R: I feel valued in my inner circle. Sometimes there have been comments that have made me feel devalued.I love my workplace, I really do. But I watched two males get promoted who have no technical knowledge of anything at all. There wasn't even an interview. I found that quite interesting. I don't know why, I don't know how that happened. But it did. I'm not accusing anybody of sexism. It’s just that’s immediately where I go to. Rightly or wrongly, the fact that I go there shows that perhaps maybe I don’t? Maybe I don’t feel valued as a woman? I'm sure my workplace isn't prejudiced, but my mind still goes there.
A: I was part of a discussion recently about the workplace. You kind of have to decide if you're going to be the person that stands up for women or not. And if you are the later you’ll probably have a more successful career because you’ll not be ruffling feathers. Otherwise you almost become a martyr for the cause.
R: It’s because Feminism has got such a dirty connotation to it, because men have put it there. ‘Feminists have hairy legs and hairy arms and burn there bra. They protest and march, and oh my god speak their mind! how awful.’ I don't know why the word is so dirty, it shouldn’t be. I mean it’s really interesting how as a woman we are undervalued. Like, our right to chose. It’s either pro-life or pro-choice right? Well shouldn’t be pro-choice or anti-choice? But it’s not, and I wonder who put that there? Because that’s just designed to make a person feel like crap about a decision that belongs to them. In a decision they chose for their own body, or they’re not allowed to. That’s what’s going to happen in America now. Woman are going to loose their right to choose no matter what the circumstance. Not that I think it matters what circumstance is. I think a woman’s right to choose is a woman’s right to choose. And that’s another thing I am trying to teach the girls; the whole ‘my body, my rules’ kind of thing. Because it’s important. But it’s really hard to do that when you’ve got these people in power saying ‘no this is right, this is the way it has to be.’ And it’s not based on anything medical. It’s all based on religious biblical stuff.
A: Do you mind if I ask, when did you have to consciously be aware of how these kind of issues would affect the girls?

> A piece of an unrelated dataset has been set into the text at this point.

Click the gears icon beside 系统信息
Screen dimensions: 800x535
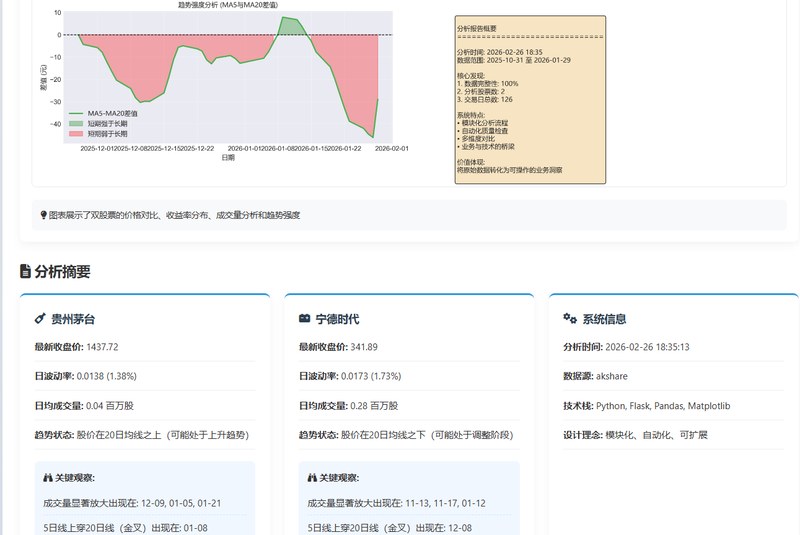[570, 319]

R: I think we’ve been aware from the word go. One of my kids likes wearing pink and the other one likes wearing blue, and that’s a choice that they’ve made on their own. They like to play with toy cars, they like to play with lego, they like Star Wars but they also like ballet. You know? They like traditional girls' things and they like traditional boys' things. I tried not to have anything based on gender. Yeah, I don't think we’ve tried to push on that boy and girl gender sort of stuff. They’re very different. One of my girls favourite Disney cartoon is Pocahontas, I couldn’t have been prouder. The other one likes Aurora. So you know, less proud (lol). But she’s happy, she likes the story. They make their own choices and you just kind of, guide them to be respectful of other people. If they want to dress in pink frilly clothes or they want to dress in mens’ clothes, I don't care. One of them, when she was three said she wish she wasn't born with curly hair, so I said ‘let’s straighten it.’ Because I was afraid one day she’d come to me and go, ‘I wish I wasn't born a girl’ and she’d be too scared to say it because I said she couldn't straighten her hair? Which is a long way to go from, ‘oh god, I don't like curly hair.’ What if then later on down the track she’s got something much more significant in regards to her gender choice or sexuality or whatever it is, and she’s too scared to come to me because I wouldn't straighten her hair? So I guess I've been aware of it for a long time and I'm trying to empower her to feel comfortable and to speak to me about whatever it is so I can give her as much guidance as possible. So that’s why she gets her hair straightened at the age of three. How could I say ‘my body my rules,’ when she sees me straighten my hair and I say, ‘no you can’t straighten yours.’